Extrait à lire:
◆ ◆ ◆ ◆ ◆ ◆ ◆
Cela aussi, Spinoza permet de l'expliquer à ceux qui ont la chance de ne pas avoir trop souffert dans leur vie pour exploiter leurs souffrance et en faire des instruments de développement mental/physique (tout ce qui ne me tue pas - immédiatement ou à petit feu - me renforce) et qui souffrent cependant à l'idée de leur impuissance à venir en aide à leurs semblables : la nature n'est pas ordonnée pour le service de l'homme, sa perfection n'est pas de pouvoir nous paraître juste, comme si elle avait à faire société avec nous...
Pour les autres, ceux qui souffrent, il n'y a que la solidarité de ceux qui ne souffrent pas et ont assez connu de joie dans leur vie pour comprendre qu'aider un autre être humain à accroître sa puissance d'exister, c'est s'aider soi-même. L'aider en le soignant autant que possible, mais aussi en l'entourant avec respect, de façon à lui permettre de développer des notions communes qui lui permettront petit à petit d'éprouver des affects actifs et peut-être un jour plus d'affects actifs que passifs : en voici
un exemple à propos d'un handicap lourd. Il paraît aussi qu'Einstein, dont le spinozisme est bien connu, souffra d'autisme dans son enfance.
◆ ◆ ◆ ◆ ◆ ◆ ◆
Données:
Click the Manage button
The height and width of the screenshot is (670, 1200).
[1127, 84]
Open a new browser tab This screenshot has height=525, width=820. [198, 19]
◆ ◆ ◆ ◆ ◆ ◆ ◆
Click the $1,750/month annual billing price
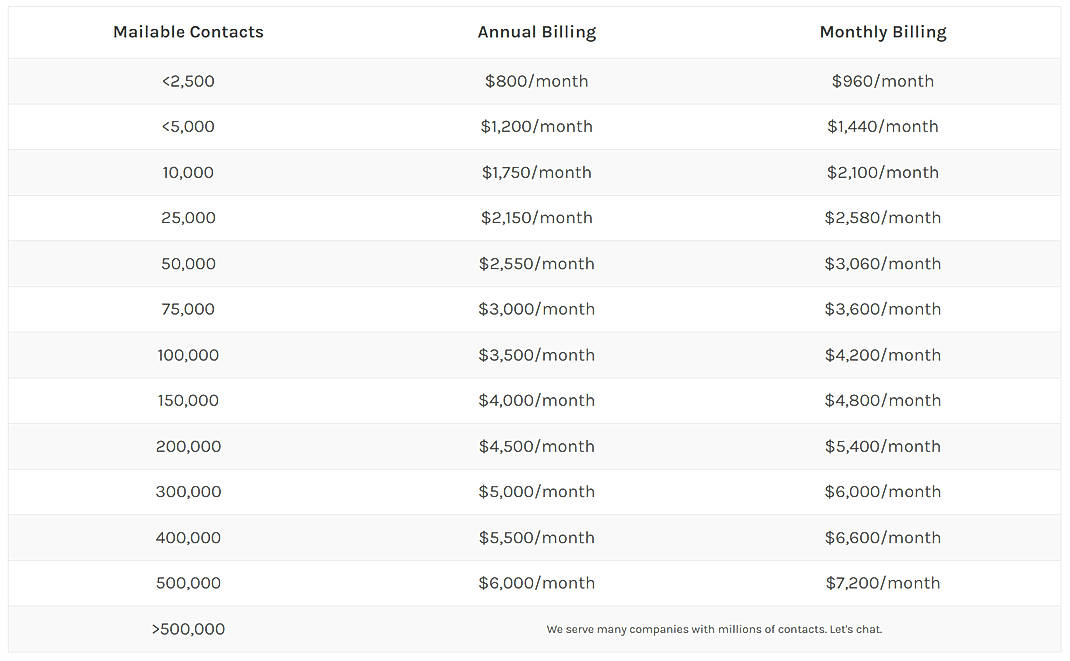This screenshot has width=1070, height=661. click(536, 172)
◆ ◆ ◆ ◆ ◆ ◆ ◆
Consigne:
Recopiez à l'identique le passage de l'extrait sur Spinoza qui débute aux mots « Pour les autres, ceux » et s'arrête après « dans son enfance. ». Les enregistrements sont sans rapport avec l'extrait sur Spinoza.

Résultat:
Pour les autres, ceux qui souffrent, il n'y a que la solidarité de ceux qui ne souffrent pas et ont assez connu de joie dans leur vie pour comprendre qu'aider un autre être humain à accroître sa puissance d'exister, c'est s'aider soi-même. L'aider en le soignant autant que possible, mais aussi en l'entourant avec respect, de façon à lui permettre de développer des notions communes qui lui permettront petit à petit d'éprouver des affects actifs et peut-être un jour plus d'affects actifs que passifs : en voici
un exemple à propos d'un handicap lourd. Il paraît aussi qu'Einstein, dont le spinozisme est bien connu, souffra d'autisme dans son enfance.